Unrecht und Ungerechtigkeit
Henrike Engels Roman „Die Hafenärztin. Ein Leben für die Freiheit der Frauen“ ist der dramatische Auftakt einer spannungsreichen Serie um die Ärztin Anne. Im ersten Band trifft sie an einem frühen Morgen ...
Henrike Engels Roman „Die Hafenärztin. Ein Leben für die Freiheit der Frauen“ ist der dramatische Auftakt einer spannungsreichen Serie um die Ärztin Anne. Im ersten Band trifft sie an einem frühen Morgen des 2. Januars 1910 mit dem Schiff aus London in ihrer Geburtsstadt Hamburg ein. „Sie kam nicht aus freien Stücken.“ (Henrike Engel) Ein Geheimnis umgibt die Ärztin von Beginn an, das aber im Verlauf des Romans kaum gelüftet wird.
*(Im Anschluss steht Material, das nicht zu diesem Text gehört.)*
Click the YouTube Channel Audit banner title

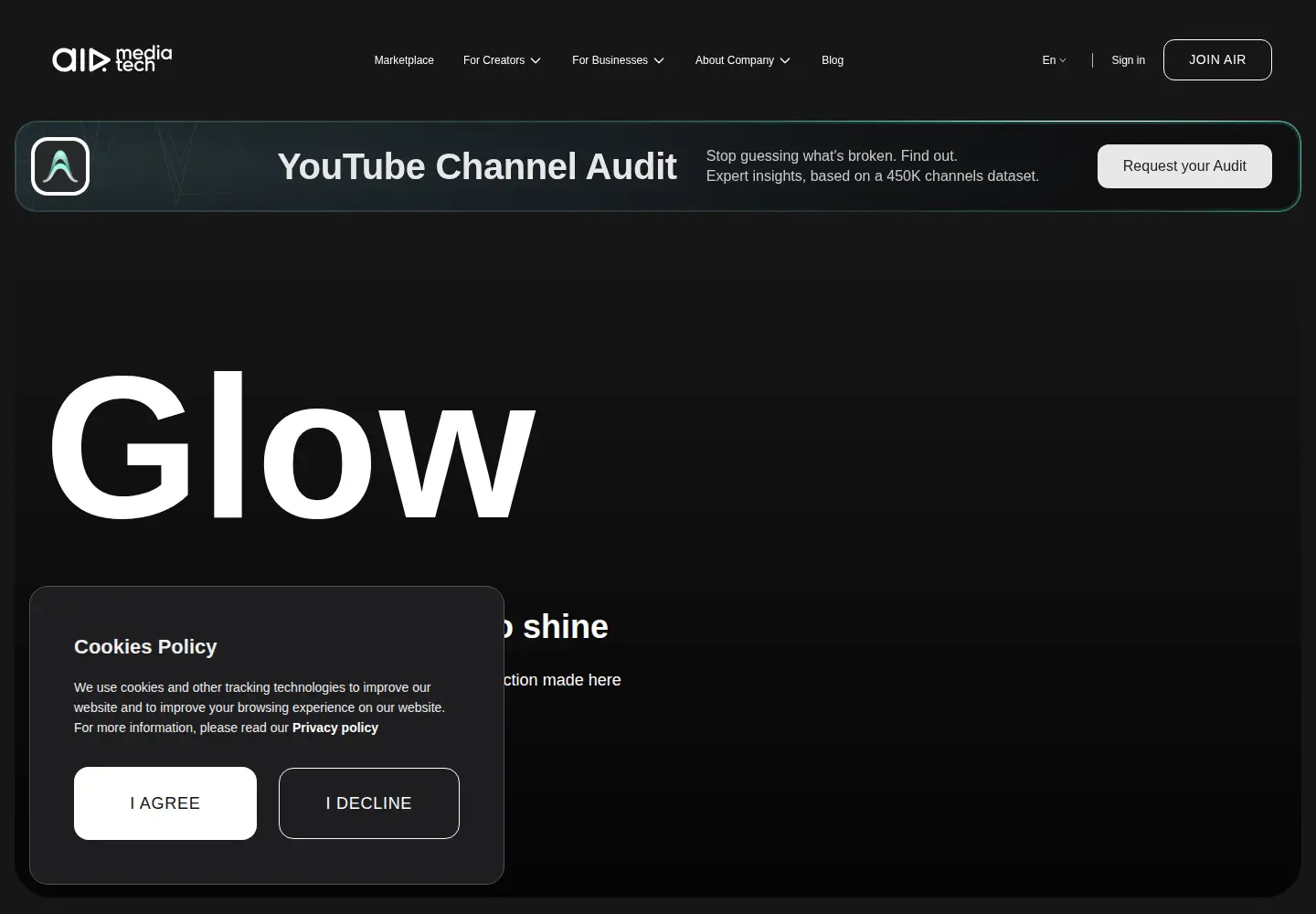[477, 166]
1910 leben in den Elendsquartieren der Hansestadt Zehntausende Menschen auf engstem Raum, wegen der hohen Mieten und des geringen Angebots häufig mehrere Familien in einer Wohnung. Ein Drittel der Einwohner lebt in den fast mittelalterlichen Gängevierteln am Hafen, unter katastrophalen hygienischen und sozialen Bedingungen. Hier herrscht Prostitution, ist Kleinkriminalität wie zum Beispiel Lebensmittel- und Kohlendiebstahl alltäglich.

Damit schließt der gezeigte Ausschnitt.